Экипаж постепенно уменьшался, теряясь в колышущейся зелени деревьев. Он уже стал — как птица. Вот он на миг исчез, но снова показался… И снова исчез…
Шаракова протерла глаза, покрасневшие от пыли и слез. Ничего не видно!.. Она выбежала на середину дороги. Ничего… Перешла на другую сторону. Вдали что-то мелькнуло, но тотчас же исчезло… Подавленная горем, лишившись последних сил, она бросилась наземь, вниз лицом, и свернувшись клубком, завыла, как самка, у которой оторвали детеныша от налитой молоком груди.
В эту минуту на холме, где ее постигло такое несчастье, показалась лошадка в оглоблях, а за ней по-праздничному выбритая физиономия, принадлежащая человеку, который сидел в небольшой, но сильно громыхающей бричке. Шаракова не слышала тарахтенья, не видела путешественника, зато он заметил на дороге съежившуюся женскую фигуру и остановил лошадь.
«Пьяная или мертвая?.. — раздумывал празднично выбритый странник. — Холера ее схватила или убил ее кто?.. Ехать или воротиться?..»
Муж, взиравший с высоты своего сиденья на эту юдоль человеческой скорби, более всего боялся разбойников, холеры и суда; он уже дернул вожжу, чтобы повернуть назад, как вдруг ему вспомнилась глава десятая евангелия от Луки, которую читают в двенадцатое воскресенье после троицына дня, — а именно, о раненом и самаритянине: «И, подошед, перевязал ему раны, возлив масло и вино; и, посадив его на своего осла, привез его в гостиницу и позаботился о нем».

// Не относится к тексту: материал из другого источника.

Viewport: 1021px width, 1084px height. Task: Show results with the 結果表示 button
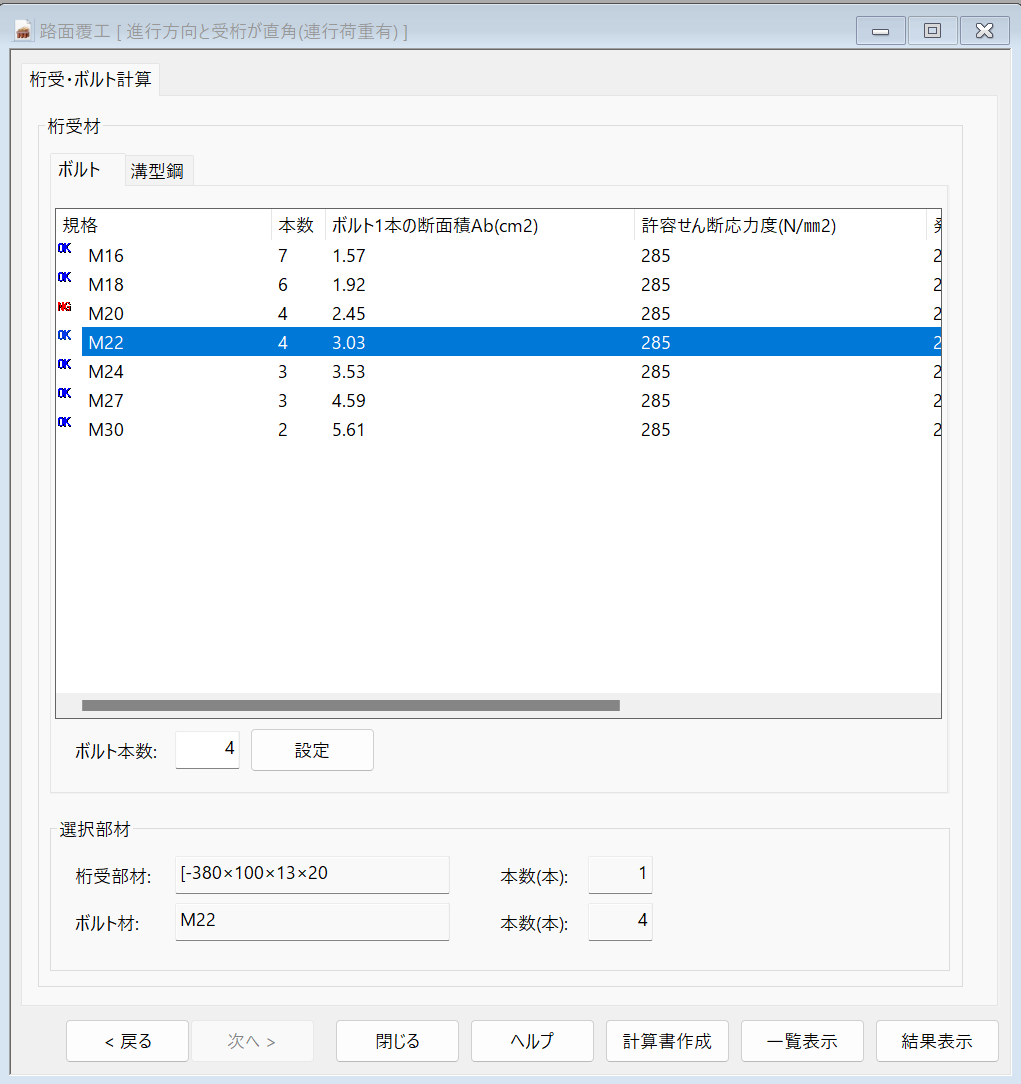pos(937,1041)
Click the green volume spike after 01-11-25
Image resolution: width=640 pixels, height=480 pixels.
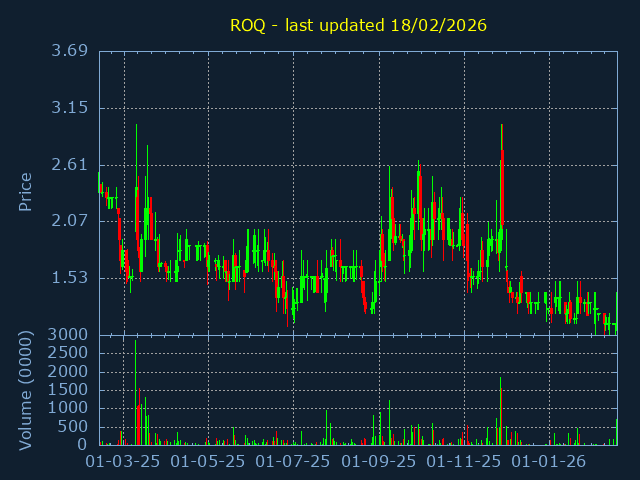click(500, 412)
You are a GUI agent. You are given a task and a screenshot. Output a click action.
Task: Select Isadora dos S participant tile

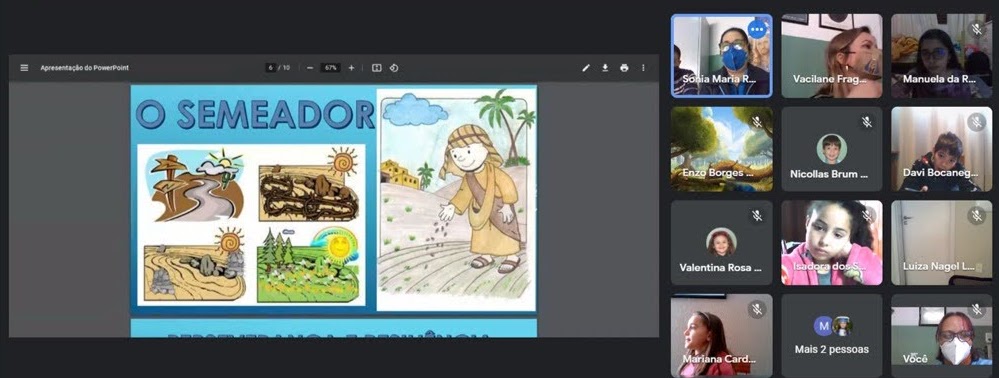831,243
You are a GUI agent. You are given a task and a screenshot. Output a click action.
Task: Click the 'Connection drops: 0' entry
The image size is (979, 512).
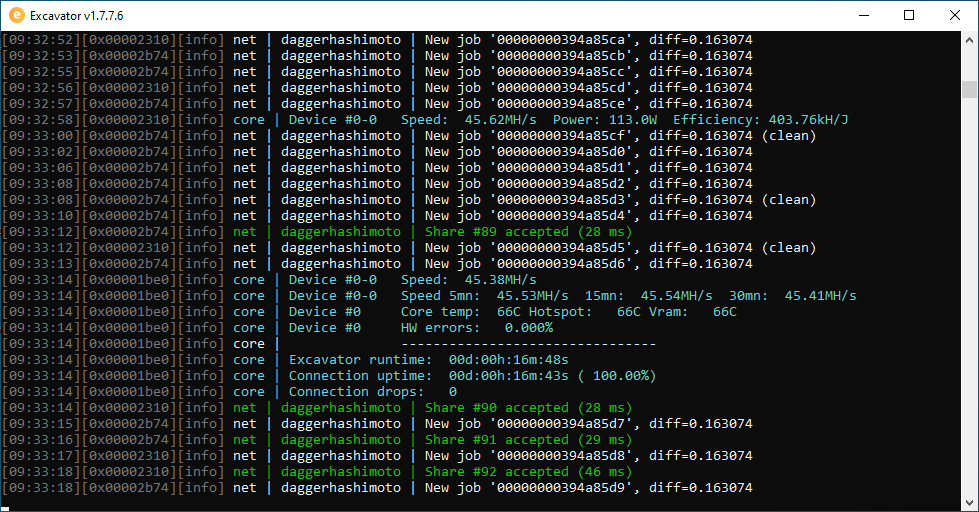(372, 392)
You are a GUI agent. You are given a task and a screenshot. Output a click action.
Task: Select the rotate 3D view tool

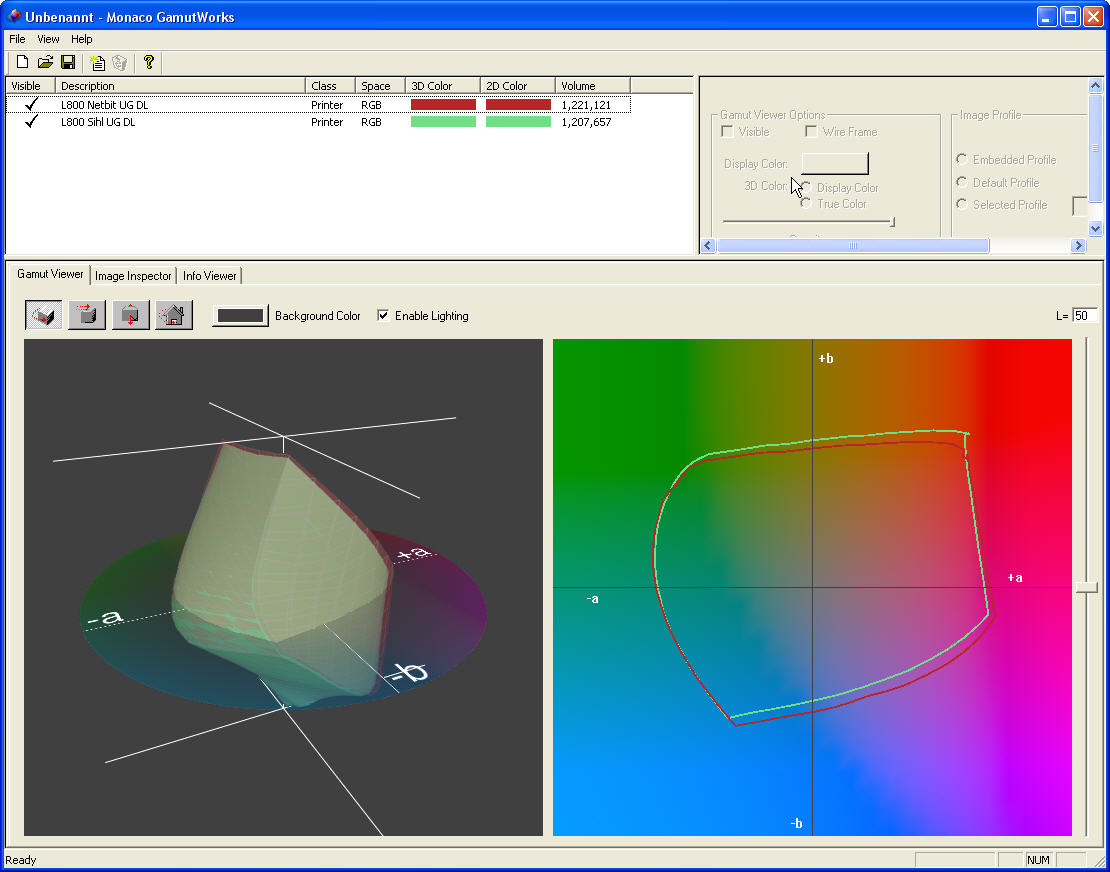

Благодаря этому воспоминанию бричка покатила вперед, однако чрезвычайно медленно и осторожно, пока не подъехала к женщине. Потом остановилась, и сидевший в ней самаритянин, нагнувшись, легонько ткнул кузнечиху кнутовищем.
— Эй! Эй!.. — крикнул он. — In nomine Patris et…[1]
Шаракова вскочила и, уставясь обезумевшими глазами в бритое лицо путешественника, прошептала:
— Пан органист?..
— Я самый!.. — ответил он. — А что случилось?..
— Стась у меня пропал!.. О, господи Иисусе!.. — простонала она и оперлась на край брички.
— Как же это?.. Цыганы его увели?.. Господи владыко!..
В нескольких словах Шаракова рассказала ему, что случилось.
— Э! Чихать вам на это!.. — воскликнул органист. — Это, ясное дело, ехал какой-то шляхтич… господи владыко!.. Ну, а такие не крадут детей. Садитесь-ка, пани, в бричку!.. Et cum spiritu Tuo.[2]